Replicate Data to MySQL-compatible Databases

This document describes how to replicate incremental data to the downstream TiDB database or other MySQL-compatible databases using TiCDC. It also introduces how to use the eventually consistent replication feature in disaster scenarios.

Create a replication task

Create a replication task by running the following command:

cdc cli changefeed create \
    --server=http://10.0.10.25:8300 \
    --sink-uri="mysql://root:123456@127.0.0.1:3306/" \
    --changefeed-id="simple-replication-task"

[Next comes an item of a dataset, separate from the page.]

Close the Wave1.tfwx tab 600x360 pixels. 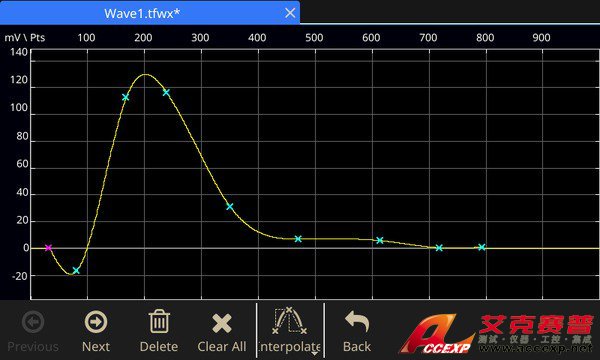point(290,13)
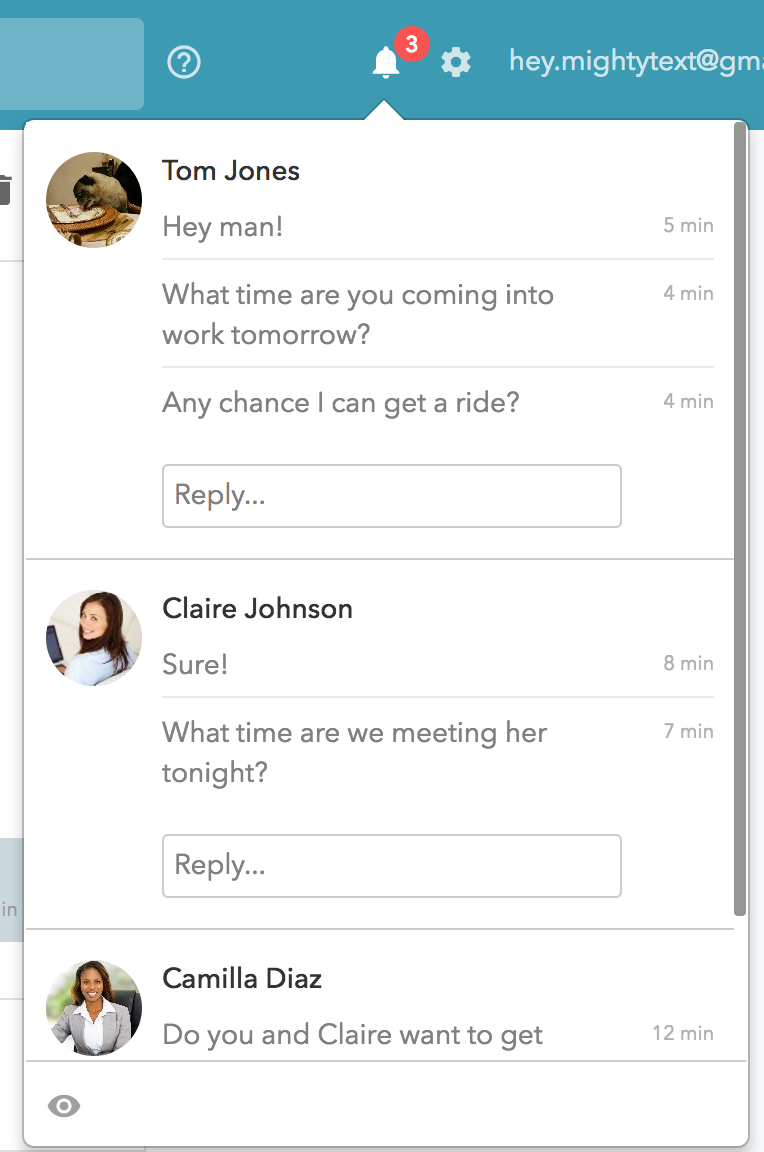
Task: Collapse the notification panel via the bell
Action: point(385,62)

Create changefeed successfully!
ID: simple-replication-task
Info: {"sink-uri":"mysql://root:123456@127.0.0.1:3306/","opts":{},"create-time":"2023-11-28T22:04:08.103600025+08:00","start-ts":415241823337054209,"target-ts":0,"admin-job-type":0,"sort-engine":"unified","sort-dir":".","config":{"case-sensitive":false,"filter":{"rules":["*.*"],"ignore-txn-start-ts":null,"ddl-allow-list":null},"mounter":{"worker-num":16},"sink":{"dispatchers":null},"scheduler":{"type":"table-number","polling-time":-1}},"state":"normal","history":null,"error":null}

--server: The address of any TiCDC server in the TiCDC cluster.
--changefeed-id: The ID of the replication task. The format must match the ^[a-zA-Z0-9]+(\-[a-zA-Z0-9]+)*$ regular expression. If this ID is not specified, TiCDC automatically generates a UUID (the version 4 format) as the ID.
--sink-uri: The downstream address of the replication task. For details, see Configure sink URI with mysql/tidb.
--start-ts: Specifies the starting TSO of the changefeed. From this TSO, the TiCDC cluster starts pulling data. The default value is the current time.
--target-ts: Specifies the ending TSO of the changefeed. To this TSO, the TiCDC cluster stops pulling data. The default value is empty, which means that TiCDC does not automatically stop pulling data.
--config: Specifies the changefeed configuration file. For details, see TiCDC Changefeed Configuration Parameters.

Note

TiCDC only replicates incremental data. To initialize full data, use Dumpling/TiDB Lightning or BR.
After the full data is initialized, you need to specify the start-ts as the TSO when the upstream backup is performed. For example, the pos value in the metadata file under the Dumpling directory, or the backupTS value in the log output after BR completes the backup.

Configure sink URI for MySQL or TiDB

Sink URI is used to specify the connection information of the TiCDC target system. The format is as follows:

[scheme]://[userinfo@][host]:[port][/path]?[query_parameters]

Note

/path is not used for the MySQL sink.

Sample configuration for MySQL:

--sink-uri="mysql://root:12345678@127.0.0.1:3306"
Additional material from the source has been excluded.